__Required tasks__
#1 Please list the films named as Jerry Amaldev's notable works as a music director in the Jerry Amaldev page below.
#2 According to the Jerry Amaldev page below, under whom did he train in Hindustani vocal music?
#3 From the Jerry Amaldev page below, repeat the passage between "Jerome Thomas Veleeparambil (born" and "Ernakulam in Kerala.", inclusive.

__Page extract__

=== Section Start ===

Background information
- Also known as: Jerry
- Born: Jerome Thomas Veleeparambil 15 April 1939 (age 87) Kochi, Kerala, India
- Genres: Film score; choral music;
- Occupation: Music director
- Instruments: Piano; violin; guitar;
- Years active: 1965–present
- Website: jerryamaldev.com

= Jerry Amaldev =

Indian music composer

Jerome Thomas Veleeparambil (born 15 April 1939), professionally known as Jerry Amaldev, is an Indian music composer and conductor who has predominantly worked in Malayalam cinema. A three-time recipient of the Kerala State Film Award, he is known for his melodic compositions, which blend elements of Indian classical music with accessible orchestral arrangements.

His notable films as a music director are Manjil Virinja Pookkal, Aparahnam, Ennennum Kannettante, Ente Mamattikkuttiyammakku, Nokketha Dhoorathu Kannum Nattu and Guruji oru Vakku.

==Personal life==
Jerry Amaldev was born as Jerome Thomas Veleeparambil, on 15 April 1939, to Mary and V. C. Joseph of Veleeparambil house in Kochi, Ernakulam in Kerala.

Jerome completed his high school education in 1955 at St. Albert's High School, Ernakulam. He obtained the degree of Bachelor of Philosophy from Jnana Deepa, Institute of Philosophy and Theology

Amaldev was married to Jolly Jerry Amaldev and has three daughters Meera, Sangeeta and Dahlia. His wife died in 2008 due to cancer. Currently, he lives in Palatty, Kannachanthodu Road, Kochi.

== Career ==
Amaldev made his debut as a music director in Malayalam cinema with Manjil Virinja Pookkal (1980), directed by Fazil. For the film, he received the Kerala State Award for Excellence in Music Direction. Prior to his debut, he worked as an assistant to the Indian music director Naushad.

Amaldev received training in Hindustani vocal music under Madhusoodan Patwardhan at the Vishnu Digambar Sangeet Vidyalaya in Pune. Following the commercial success of Manjil Virinja Pookkal, he became an active music director in the Malayalam film industry, composing music for approximately 75 films.

In addition to his work in Malayalam cinema, Amaldev conducted a musical programme during Pope John Paul II's visit to India, featuring a choir of 500 singers and an orchestra of 40 musicians. He has also composed music for several Hindi films.

=== Section End ===

__Given data__
=== Section Start ===

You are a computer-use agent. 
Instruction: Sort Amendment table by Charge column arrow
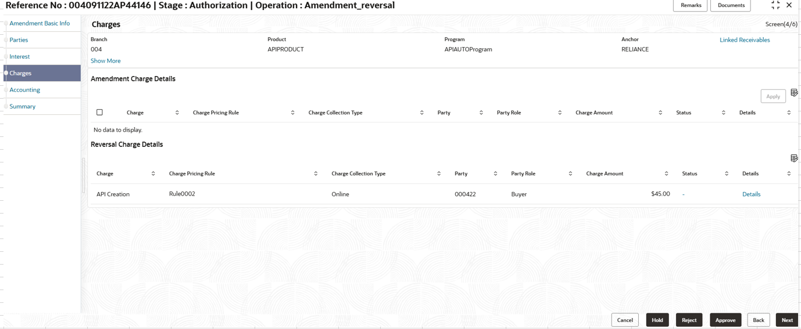click(x=177, y=113)

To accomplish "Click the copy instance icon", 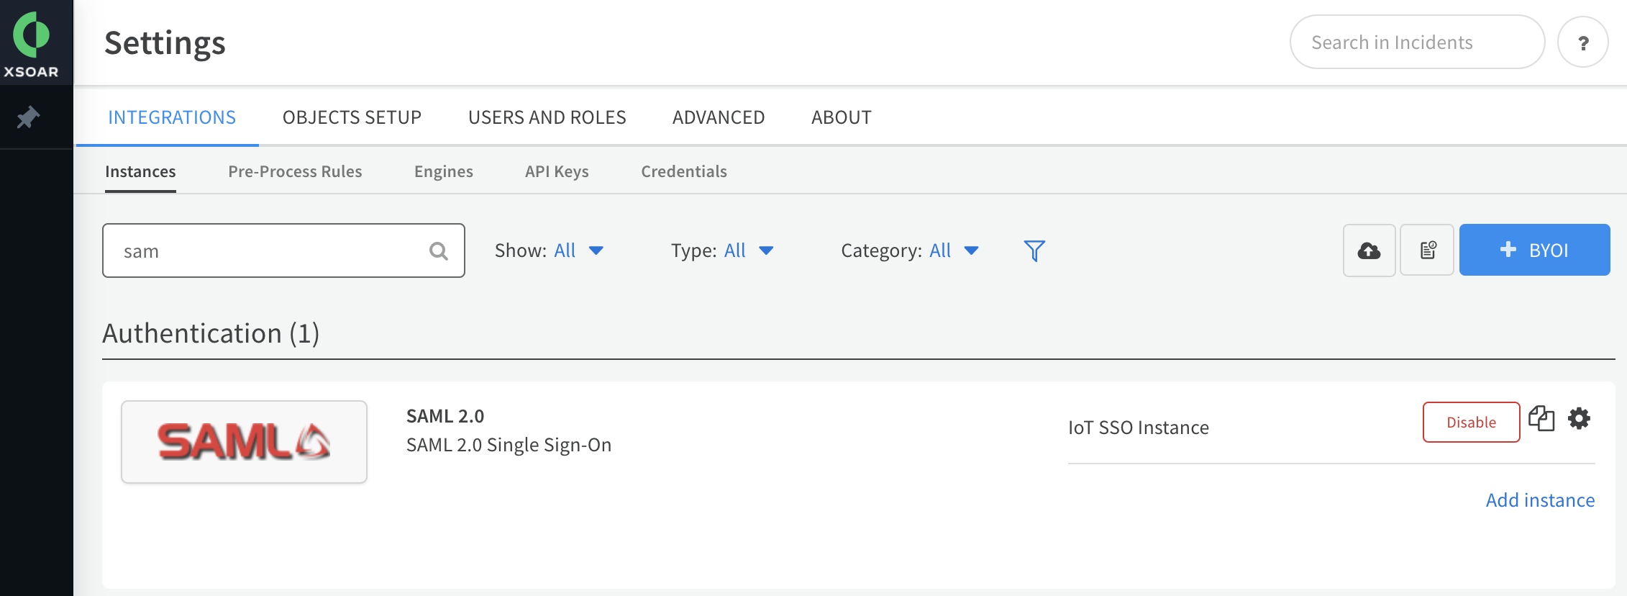I will 1541,419.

=== Section End ===

__Responses by task__
#1 Manjil Virinja Pookkal, Aparahnam, Ennennum Kannettante, Ente Mamattikkuttiyammakku, Nokketha Dhoorathu Kannum Nattu, Guruji oru Vakku

#2 Madhusoodan Patwardhan

#3
Jerome Thomas Veleeparambil (born 15 April 1939), professionally known as Jerry Amaldev, is an Indian music composer and conductor who has predominantly worked in Malayalam cinema. A three-time recipient of the Kerala State Film Award, he is known for his melodic compositions, which blend elements of Indian classical music with accessible orchestral arrangements.

His notable films as a music director are Manjil Virinja Pookkal, Aparahnam, Ennennum Kannettante, Ente Mamattikkuttiyammakku, Nokketha Dhoorathu Kannum Nattu and Guruji oru Vakku.

==Personal life==
Jerry Amaldev was born as Jerome Thomas Veleeparambil, on 15 April 1939, to Mary and V. C. Joseph of Veleeparambil house in Kochi, Ernakulam in Kerala.